History of the World Crisis Lecture 8: Germany's Current Political Situation by J. C. MARIATEGUI
Translated by Juan R. Fajardo, 1998
(Delivered to the “Gonzales Prada” People’s University, at the Peruvian Student Federation hall, Lima, on July 13, 1923.)
For some reason Mariátegui changed the program for the evening and delivered the lecture on German politics, the notes for which appear below, and postponed the planned talk on the Treaty of Versailles until the following week. -Trans.
Author's Notes:
The major German political groups are: pangermanists, populists, Catholics, democrats, socialists, communists. Consul Organization, Eschrish Organization, Hittler and Ludendorf's Bavarian fascism.
Antecedents to the present situation: The fall of Wirth's cabinet. The formation of the Cuno cabinet. The return of Hugo Stinnes' populists' to government. The socialists' position on this government. The effects of the occupation of the Rohr on German politics. The current German crisis is but the exasperation of the political crisis brought about by Social Democracy's collaboration with the bourgeoisie. Cuno's resignation. Stressemann's cabinet. Minister of Finance Hilferding.
Rhennish separatism. Smeets and Dorten's separatist factions. Their agitation and coming fusion. France's promotion of it.
The occupation of the Rohr's consequences on the German economy. The catastrophe of the mark. The impossibility that mutilated, fractured Germany reorganize itself. A nation is a living organism. It is not possible to wound it without altering, without disordering its functioning. The occupation of the Rohr condemns Germany to ruin, to misery. But, a ruined Germany means a worsening of the European economic crisis. Moribund nations, starving nations cannot coexist with nations filled with vitality, plethoric nations. The world's economic organism has become too solidarious for this to occur. A nation that is primitive, insignificant, and little-evolved economically can descend into misery without visibly affecting the other nations of the continent. But a nation with so complex and so vast an international dynamism cannot be brought down and destroyed without mortal damage to its neighbors. The problems of peace have uncovered this solidarity between victors and the defeated which prevents the former from crushing the latter.

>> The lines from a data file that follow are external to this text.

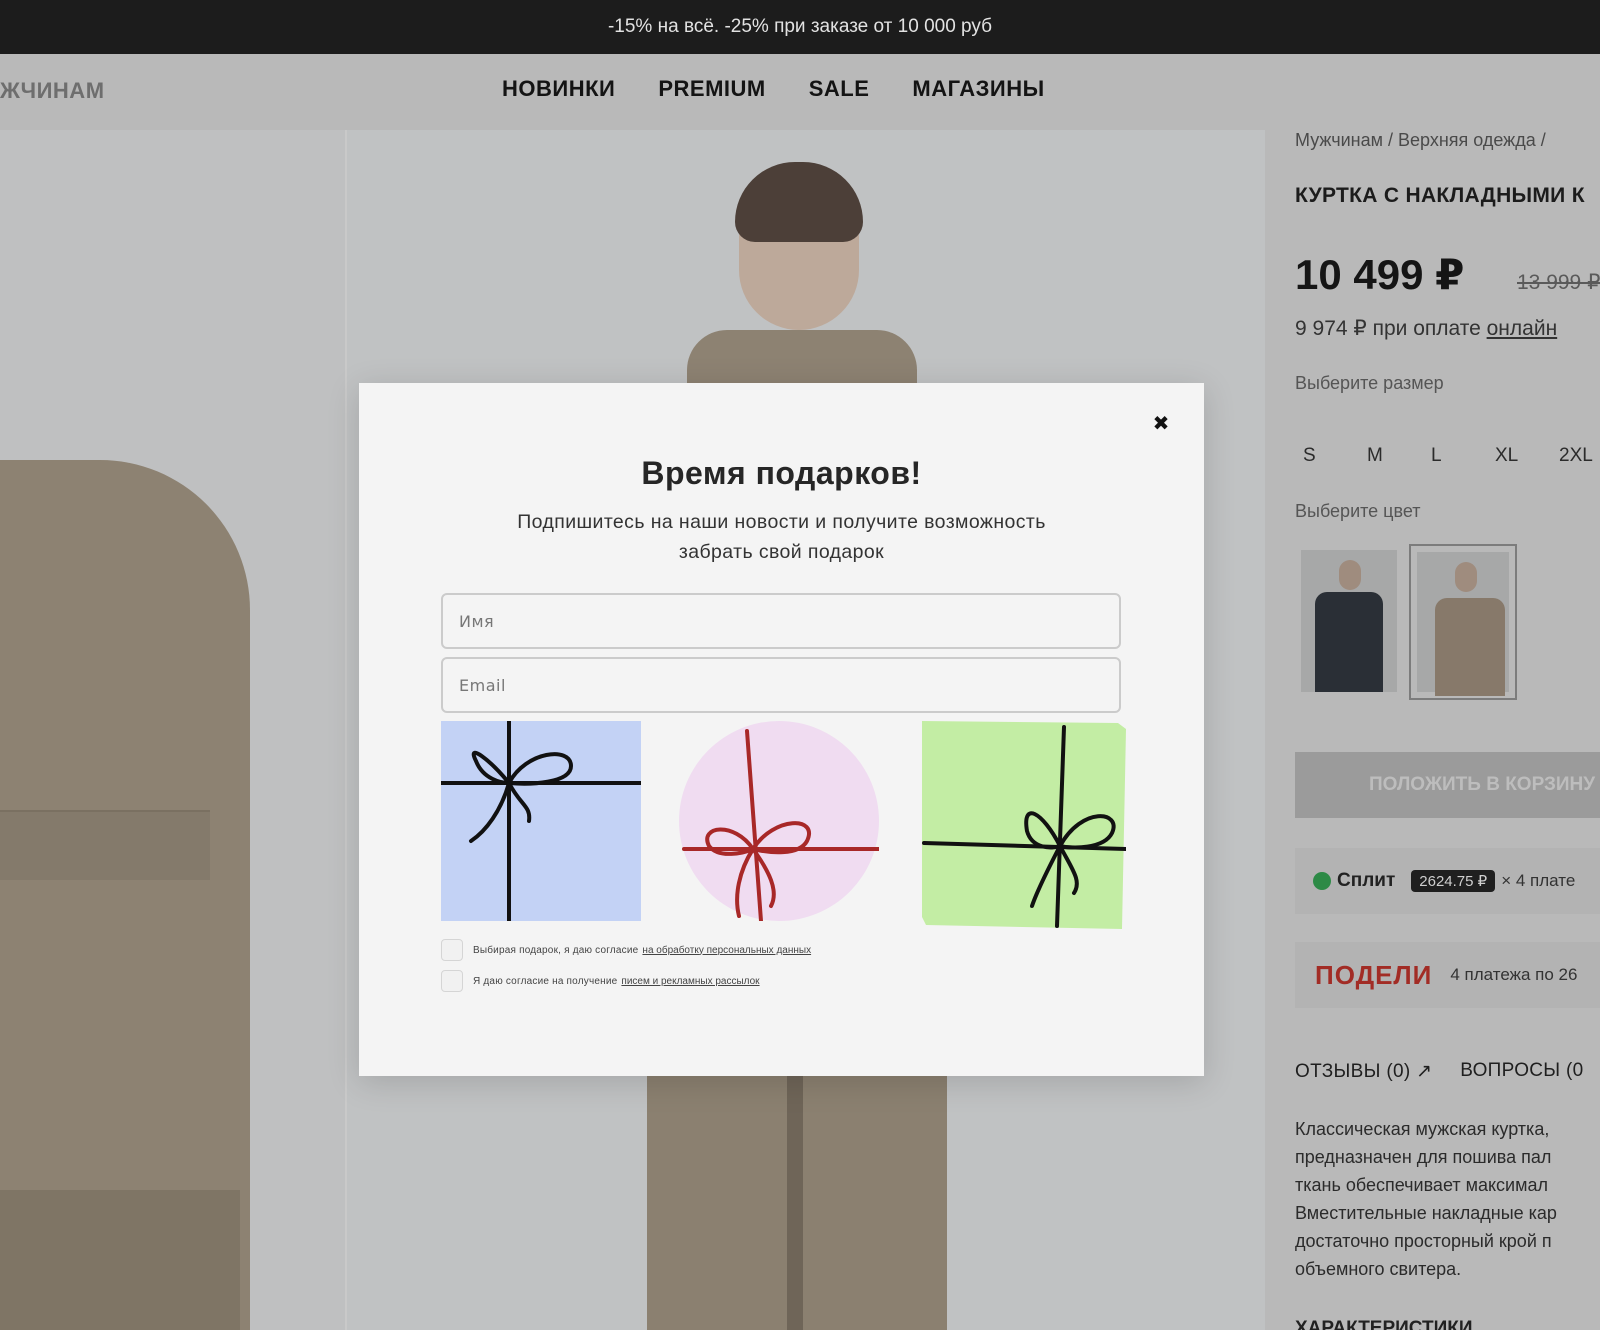 The width and height of the screenshot is (1600, 1330). I want to click on nav-item-premium: PREMIUM, so click(712, 89).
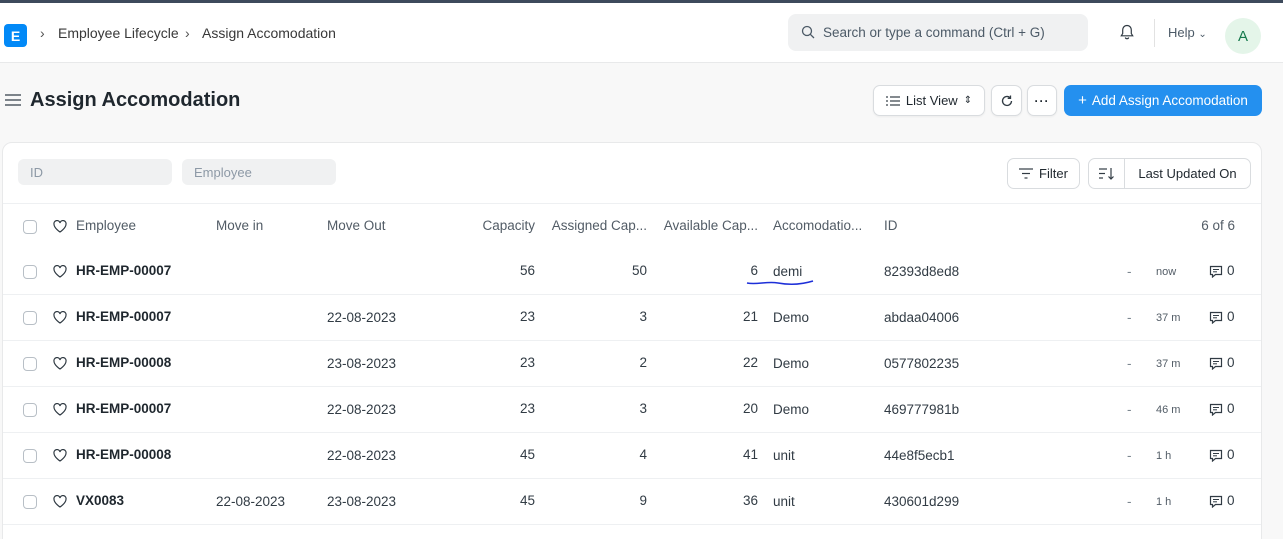  I want to click on chevron-updown-icon: ⇕, so click(968, 100).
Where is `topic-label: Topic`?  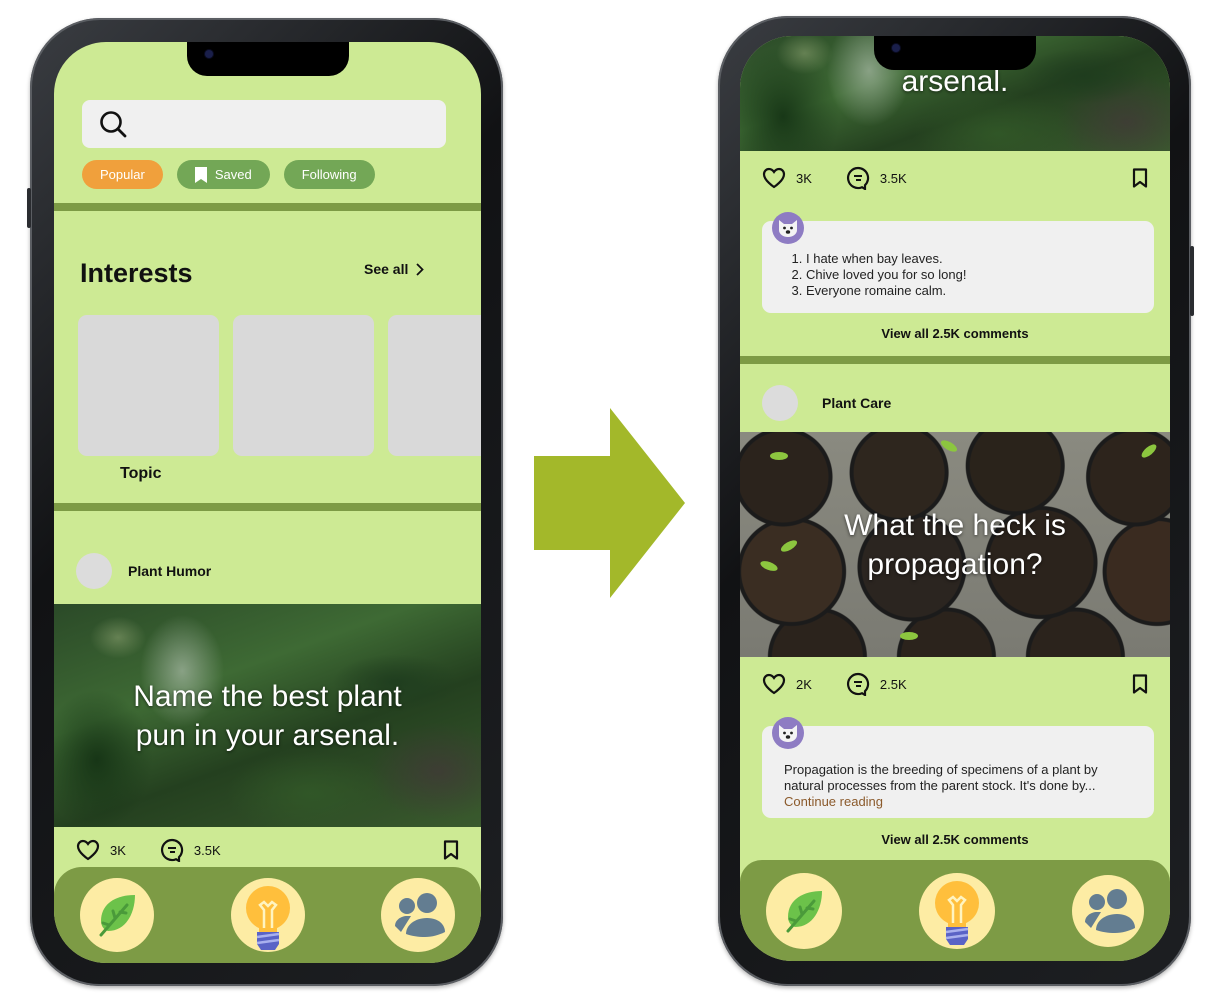 topic-label: Topic is located at coordinates (141, 474).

The true causes of the occupation of the Rohr. The chauvinists, the nationalists desire the annihilation of Germany. They have the nightmare of German reconstruction, of German revenge. The metallurgists aspire to posses German coal. The metallurgists' press exploits the patriotism of the petit bourgeois classes. The national bloc, the left bloc, and the communists.
Stinnes' program: suppression of the eight-hour workday, reduction of State personnel, handing over of the railways to private enterprise. In a word, the abolition, the derogation of all the conquests of the socialist minimum program. A bourgeois coalition lacks the strength to act on this plan.
The dissention within social-democracy. The left tendency and the right tendency. The fear of communist participation.
The policies of the German communists, Dacussig, Stöcker. The factory councils. The proletarian united front. The workers' government. The nationalization of 51 percent of the businesses, under the workers' control. The Social Democrats and their apprehensions and fears.
The nationalist phenomenon. The penury middle- and petit bourgeois. The poverty of the intellectuals. Radek proposes that fascism be fought not only with arms but also with political weapons. The middle class, dominated by the memory of its past well-being, leans toward a re-establishment of the old order. It lacks a class mentality, class consciousness. A government of the middle class cannot but carry out capitalist policies. The middle class needs to join either the capitalist class or the salaried class. It has no room for a middle or independent position.
Which are the present hour's perspectives? An immediate rectification of French policies is not probable. Occupation of the Rohr will, therefore, continue to disorganize, impoverish and ruining Germany. There is talk of the possibility that German and French industrialists coordinate and make an arrangement. This alliance of French capitalism with German capitalism would be made only at the expense of the working class. There already have been preludes of intelligence of this nature: the Loucheur-Lubersac agreement. This intelligence would disquiet England. German industry and French industry would constitute a formidable continental bloc. Likewise, there is talk of England proposing the formation of an Anglo-Franco-German conglomerate. Lastly, Mussolini dreams of a continental bloc: Germany, France, and Italy. But these projects stumble over the difficulty of nationalist egoisms. Each power longs for an alliance in which it gets the lion's share. The climate left by the war is a noxious and asphyxiating climate. It is poisoned by hates, rancors, and egoistic passions. The reasoning that common sense and common interests will prevail in the mentality of the various European capitalist groups is a reasoning which ignores the dark and mysterious, but decisive, influence which psychological factors have on the march of history.